* _Exercise instructions_:
In full and without alteration, return the records below.

Segment Start: Dataset content

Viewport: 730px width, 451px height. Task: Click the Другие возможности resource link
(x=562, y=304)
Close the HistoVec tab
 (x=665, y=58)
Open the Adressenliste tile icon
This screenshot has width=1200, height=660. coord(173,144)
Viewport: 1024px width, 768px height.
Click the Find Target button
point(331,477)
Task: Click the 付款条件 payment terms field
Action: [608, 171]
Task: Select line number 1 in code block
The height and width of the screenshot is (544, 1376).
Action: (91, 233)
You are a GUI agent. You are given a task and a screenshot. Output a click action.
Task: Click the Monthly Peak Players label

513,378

Segment End: Dataset content

* _Worked solution_:
Viewport: 730px width, 451px height. Task: Click the Другие возможности resource link
(x=562, y=304)
Close the HistoVec tab
 (x=665, y=58)
Open the Adressenliste tile icon
This screenshot has width=1200, height=660. coord(173,144)
Viewport: 1024px width, 768px height.
Click the Find Target button
point(331,477)
Task: Click the 付款条件 payment terms field
Action: [608, 171]
Task: Select line number 1 in code block
The height and width of the screenshot is (544, 1376).
Action: (91, 233)
You are a GUI agent. You are given a task and a screenshot. Output a click action.
Task: Click the Monthly Peak Players label

513,378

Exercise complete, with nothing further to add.